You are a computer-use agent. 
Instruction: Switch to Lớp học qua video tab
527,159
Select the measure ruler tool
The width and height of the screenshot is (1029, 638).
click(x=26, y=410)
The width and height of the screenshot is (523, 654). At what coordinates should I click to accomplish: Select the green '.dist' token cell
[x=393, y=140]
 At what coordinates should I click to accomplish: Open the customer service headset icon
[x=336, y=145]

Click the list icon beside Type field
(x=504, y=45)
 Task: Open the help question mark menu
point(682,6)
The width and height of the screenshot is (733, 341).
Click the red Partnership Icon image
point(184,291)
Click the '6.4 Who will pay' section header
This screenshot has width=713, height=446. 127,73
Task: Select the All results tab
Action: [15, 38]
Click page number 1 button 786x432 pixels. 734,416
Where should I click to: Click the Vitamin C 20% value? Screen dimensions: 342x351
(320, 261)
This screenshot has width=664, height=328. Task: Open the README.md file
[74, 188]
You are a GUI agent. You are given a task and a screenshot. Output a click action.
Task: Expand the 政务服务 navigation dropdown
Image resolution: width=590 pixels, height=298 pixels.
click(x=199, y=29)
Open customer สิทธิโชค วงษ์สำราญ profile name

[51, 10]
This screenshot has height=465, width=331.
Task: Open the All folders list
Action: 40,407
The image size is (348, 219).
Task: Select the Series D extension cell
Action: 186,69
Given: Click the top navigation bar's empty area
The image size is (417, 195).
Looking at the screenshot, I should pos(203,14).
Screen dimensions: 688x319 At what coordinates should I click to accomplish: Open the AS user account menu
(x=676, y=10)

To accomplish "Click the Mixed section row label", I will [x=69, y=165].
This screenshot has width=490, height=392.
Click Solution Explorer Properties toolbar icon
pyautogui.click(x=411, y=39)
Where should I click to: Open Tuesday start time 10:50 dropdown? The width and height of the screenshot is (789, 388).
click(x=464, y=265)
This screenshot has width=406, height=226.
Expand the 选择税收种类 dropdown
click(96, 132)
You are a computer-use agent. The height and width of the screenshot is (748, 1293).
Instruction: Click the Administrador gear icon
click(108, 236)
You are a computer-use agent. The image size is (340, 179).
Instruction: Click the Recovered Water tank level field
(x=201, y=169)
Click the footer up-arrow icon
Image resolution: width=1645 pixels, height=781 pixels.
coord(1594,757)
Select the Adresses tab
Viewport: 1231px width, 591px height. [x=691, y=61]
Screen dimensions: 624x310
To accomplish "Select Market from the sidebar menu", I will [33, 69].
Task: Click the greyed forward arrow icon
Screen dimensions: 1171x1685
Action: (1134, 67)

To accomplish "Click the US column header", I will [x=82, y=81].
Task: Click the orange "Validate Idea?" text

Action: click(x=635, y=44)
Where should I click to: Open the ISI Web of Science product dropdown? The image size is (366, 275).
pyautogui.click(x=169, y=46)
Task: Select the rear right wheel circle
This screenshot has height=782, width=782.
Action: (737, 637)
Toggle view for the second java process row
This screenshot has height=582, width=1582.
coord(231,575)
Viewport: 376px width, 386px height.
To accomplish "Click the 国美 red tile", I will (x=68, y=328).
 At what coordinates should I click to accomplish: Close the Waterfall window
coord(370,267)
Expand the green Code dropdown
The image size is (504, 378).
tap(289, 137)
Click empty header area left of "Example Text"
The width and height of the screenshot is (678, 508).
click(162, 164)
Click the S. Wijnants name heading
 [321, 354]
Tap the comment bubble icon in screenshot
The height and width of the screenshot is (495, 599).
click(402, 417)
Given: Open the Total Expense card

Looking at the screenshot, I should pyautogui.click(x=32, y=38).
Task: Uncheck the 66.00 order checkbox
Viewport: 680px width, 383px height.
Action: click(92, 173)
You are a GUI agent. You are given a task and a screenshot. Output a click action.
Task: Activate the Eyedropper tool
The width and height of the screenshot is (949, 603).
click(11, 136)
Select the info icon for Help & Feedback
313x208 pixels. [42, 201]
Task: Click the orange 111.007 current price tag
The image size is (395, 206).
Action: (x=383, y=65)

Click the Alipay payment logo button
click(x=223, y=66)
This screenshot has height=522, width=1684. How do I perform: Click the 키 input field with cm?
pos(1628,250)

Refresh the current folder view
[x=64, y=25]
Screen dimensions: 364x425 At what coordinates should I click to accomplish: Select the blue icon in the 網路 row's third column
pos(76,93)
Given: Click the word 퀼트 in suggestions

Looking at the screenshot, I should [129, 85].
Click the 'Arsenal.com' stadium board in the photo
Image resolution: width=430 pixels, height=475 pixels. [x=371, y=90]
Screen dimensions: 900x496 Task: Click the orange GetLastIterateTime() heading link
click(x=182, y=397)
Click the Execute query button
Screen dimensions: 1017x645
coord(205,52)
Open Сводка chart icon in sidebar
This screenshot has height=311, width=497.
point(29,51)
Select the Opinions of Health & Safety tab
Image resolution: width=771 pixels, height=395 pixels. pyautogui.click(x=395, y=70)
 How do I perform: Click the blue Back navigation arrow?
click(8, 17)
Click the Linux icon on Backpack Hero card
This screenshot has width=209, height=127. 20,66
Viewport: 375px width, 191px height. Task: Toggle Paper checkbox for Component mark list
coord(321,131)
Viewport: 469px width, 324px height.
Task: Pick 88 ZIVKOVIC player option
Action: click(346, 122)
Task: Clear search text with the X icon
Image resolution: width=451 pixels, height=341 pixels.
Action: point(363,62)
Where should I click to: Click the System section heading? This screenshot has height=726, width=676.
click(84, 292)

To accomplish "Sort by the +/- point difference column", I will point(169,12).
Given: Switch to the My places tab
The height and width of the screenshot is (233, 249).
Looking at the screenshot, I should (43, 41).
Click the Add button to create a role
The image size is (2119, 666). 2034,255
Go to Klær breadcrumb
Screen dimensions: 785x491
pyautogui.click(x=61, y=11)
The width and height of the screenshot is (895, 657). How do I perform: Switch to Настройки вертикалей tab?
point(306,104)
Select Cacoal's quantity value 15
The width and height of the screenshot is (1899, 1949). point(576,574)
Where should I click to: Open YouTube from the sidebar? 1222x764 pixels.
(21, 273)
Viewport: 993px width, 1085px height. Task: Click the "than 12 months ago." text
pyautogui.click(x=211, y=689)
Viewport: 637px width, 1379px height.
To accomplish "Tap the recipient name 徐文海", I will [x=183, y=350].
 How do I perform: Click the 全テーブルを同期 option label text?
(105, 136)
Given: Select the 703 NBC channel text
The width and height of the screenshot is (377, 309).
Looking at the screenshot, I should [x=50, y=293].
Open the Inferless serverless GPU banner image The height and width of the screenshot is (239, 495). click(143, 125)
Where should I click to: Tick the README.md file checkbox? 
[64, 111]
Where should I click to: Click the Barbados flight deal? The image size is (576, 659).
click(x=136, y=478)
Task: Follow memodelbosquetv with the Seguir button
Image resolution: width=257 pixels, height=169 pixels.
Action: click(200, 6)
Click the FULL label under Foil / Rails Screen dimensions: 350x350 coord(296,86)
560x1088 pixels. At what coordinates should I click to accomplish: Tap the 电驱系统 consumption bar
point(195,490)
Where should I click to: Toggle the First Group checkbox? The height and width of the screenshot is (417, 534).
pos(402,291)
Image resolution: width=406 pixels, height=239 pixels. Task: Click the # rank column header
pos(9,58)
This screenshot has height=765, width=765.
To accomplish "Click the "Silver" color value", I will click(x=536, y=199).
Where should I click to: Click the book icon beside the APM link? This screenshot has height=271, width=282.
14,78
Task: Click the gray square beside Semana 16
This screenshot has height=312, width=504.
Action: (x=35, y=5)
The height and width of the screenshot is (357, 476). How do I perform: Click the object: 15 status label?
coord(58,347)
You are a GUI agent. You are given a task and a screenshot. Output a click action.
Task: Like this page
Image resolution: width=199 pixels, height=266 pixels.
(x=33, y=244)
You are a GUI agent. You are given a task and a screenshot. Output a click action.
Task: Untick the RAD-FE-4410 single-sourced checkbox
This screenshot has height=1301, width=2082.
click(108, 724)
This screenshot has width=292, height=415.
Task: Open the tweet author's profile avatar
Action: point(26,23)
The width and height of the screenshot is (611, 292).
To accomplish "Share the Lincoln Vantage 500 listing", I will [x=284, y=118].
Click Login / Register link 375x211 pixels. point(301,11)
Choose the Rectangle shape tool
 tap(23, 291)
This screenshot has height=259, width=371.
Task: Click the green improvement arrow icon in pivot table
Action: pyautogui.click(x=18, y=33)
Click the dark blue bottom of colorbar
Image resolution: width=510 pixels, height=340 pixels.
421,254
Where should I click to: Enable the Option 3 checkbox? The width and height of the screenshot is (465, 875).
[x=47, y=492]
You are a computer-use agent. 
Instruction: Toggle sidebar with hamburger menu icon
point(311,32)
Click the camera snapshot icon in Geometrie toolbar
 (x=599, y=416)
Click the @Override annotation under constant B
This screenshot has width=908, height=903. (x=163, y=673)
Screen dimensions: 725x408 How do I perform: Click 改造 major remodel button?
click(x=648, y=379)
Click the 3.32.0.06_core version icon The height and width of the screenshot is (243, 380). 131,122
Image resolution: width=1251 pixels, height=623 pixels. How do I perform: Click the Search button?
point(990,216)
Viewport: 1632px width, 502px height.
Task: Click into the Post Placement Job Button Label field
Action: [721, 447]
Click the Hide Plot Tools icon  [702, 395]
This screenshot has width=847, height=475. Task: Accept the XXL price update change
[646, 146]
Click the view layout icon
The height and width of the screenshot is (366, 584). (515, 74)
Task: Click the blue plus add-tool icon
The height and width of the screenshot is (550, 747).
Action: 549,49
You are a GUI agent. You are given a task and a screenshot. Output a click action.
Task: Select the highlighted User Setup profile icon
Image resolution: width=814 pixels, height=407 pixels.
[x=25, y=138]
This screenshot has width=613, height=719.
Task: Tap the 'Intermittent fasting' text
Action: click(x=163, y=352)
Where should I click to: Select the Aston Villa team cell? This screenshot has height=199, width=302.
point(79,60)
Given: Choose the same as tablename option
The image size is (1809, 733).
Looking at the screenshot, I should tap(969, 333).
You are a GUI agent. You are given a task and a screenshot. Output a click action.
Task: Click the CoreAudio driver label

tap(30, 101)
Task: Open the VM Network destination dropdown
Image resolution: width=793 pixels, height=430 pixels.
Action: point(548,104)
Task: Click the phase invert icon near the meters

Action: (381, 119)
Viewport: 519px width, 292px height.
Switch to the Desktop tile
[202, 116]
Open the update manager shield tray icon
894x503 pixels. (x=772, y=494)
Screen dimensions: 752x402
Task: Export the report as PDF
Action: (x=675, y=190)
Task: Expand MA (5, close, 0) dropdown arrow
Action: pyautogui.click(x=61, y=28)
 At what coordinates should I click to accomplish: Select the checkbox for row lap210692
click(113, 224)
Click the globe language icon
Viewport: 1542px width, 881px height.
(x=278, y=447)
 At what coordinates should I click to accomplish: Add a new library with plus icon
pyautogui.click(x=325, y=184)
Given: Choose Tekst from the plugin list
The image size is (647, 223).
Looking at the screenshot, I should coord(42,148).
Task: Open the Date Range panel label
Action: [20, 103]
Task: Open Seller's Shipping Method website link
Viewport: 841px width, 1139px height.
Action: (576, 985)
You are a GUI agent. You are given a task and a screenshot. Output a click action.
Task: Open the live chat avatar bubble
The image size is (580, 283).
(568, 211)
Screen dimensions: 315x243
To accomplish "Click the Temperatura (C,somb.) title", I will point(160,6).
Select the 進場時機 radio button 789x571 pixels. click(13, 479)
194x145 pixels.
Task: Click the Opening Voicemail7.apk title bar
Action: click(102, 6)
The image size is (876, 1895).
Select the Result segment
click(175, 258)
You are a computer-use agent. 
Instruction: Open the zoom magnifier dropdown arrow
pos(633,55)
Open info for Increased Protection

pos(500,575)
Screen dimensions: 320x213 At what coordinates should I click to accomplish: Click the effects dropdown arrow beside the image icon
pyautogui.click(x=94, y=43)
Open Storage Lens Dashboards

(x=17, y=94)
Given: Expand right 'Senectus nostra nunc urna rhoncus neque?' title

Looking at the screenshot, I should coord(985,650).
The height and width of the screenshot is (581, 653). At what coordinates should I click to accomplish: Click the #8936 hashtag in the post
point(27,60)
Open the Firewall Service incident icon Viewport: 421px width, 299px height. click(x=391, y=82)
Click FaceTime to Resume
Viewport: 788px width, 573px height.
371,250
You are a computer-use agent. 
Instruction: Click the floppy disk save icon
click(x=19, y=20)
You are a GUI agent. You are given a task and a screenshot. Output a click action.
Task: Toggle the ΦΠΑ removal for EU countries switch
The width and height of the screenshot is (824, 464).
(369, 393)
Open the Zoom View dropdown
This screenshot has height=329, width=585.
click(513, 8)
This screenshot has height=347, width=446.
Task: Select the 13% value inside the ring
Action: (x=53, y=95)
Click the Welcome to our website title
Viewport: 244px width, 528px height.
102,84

★ ★ ★ ★ ★ ★ ★

## Your instructions
Quote exactly the opening line of the material above and every line after it, up to and including the line that contains "You are a computer-use agent. The image".

## Task response
You are a computer-use agent. 
Instruction: Switch to Lớp học qua video tab
527,159
Select the measure ruler tool
The width and height of the screenshot is (1029, 638).
click(x=26, y=410)
The width and height of the screenshot is (523, 654). At what coordinates should I click to accomplish: Select the green '.dist' token cell
[x=393, y=140]
 At what coordinates should I click to accomplish: Open the customer service headset icon
[x=336, y=145]

Click the list icon beside Type field
(x=504, y=45)
 Task: Open the help question mark menu
point(682,6)
The width and height of the screenshot is (733, 341).
Click the red Partnership Icon image
point(184,291)
Click the '6.4 Who will pay' section header
This screenshot has width=713, height=446. 127,73
Task: Select the All results tab
Action: [15, 38]
Click page number 1 button 786x432 pixels. 734,416
Where should I click to: Click the Vitamin C 20% value? Screen dimensions: 342x351
(320, 261)
This screenshot has width=664, height=328. Task: Open the README.md file
[74, 188]
You are a GUI agent. You are given a task and a screenshot. Output a click action.
Task: Expand the 政务服务 navigation dropdown
Image resolution: width=590 pixels, height=298 pixels.
click(x=199, y=29)
Open customer สิทธิโชค วงษ์สำราญ profile name

[51, 10]
This screenshot has height=465, width=331.
Task: Open the All folders list
Action: 40,407
The image size is (348, 219).
Task: Select the Series D extension cell
Action: 186,69
Given: Click the top navigation bar's empty area
The image size is (417, 195).
Looking at the screenshot, I should pos(203,14).
Screen dimensions: 688x319 At what coordinates should I click to accomplish: Open the AS user account menu
(x=676, y=10)

To accomplish "Click the Mixed section row label", I will [x=69, y=165].
This screenshot has width=490, height=392.
Click Solution Explorer Properties toolbar icon
pyautogui.click(x=411, y=39)
Where should I click to: Open Tuesday start time 10:50 dropdown? The width and height of the screenshot is (789, 388).
click(x=464, y=265)
This screenshot has width=406, height=226.
Expand the 选择税收种类 dropdown
click(96, 132)
You are a computer-use agent. The height and width of the screenshot is (748, 1293).
Instruction: Click the Administrador gear icon
click(108, 236)
You are a computer-use agent. The image size is (340, 179).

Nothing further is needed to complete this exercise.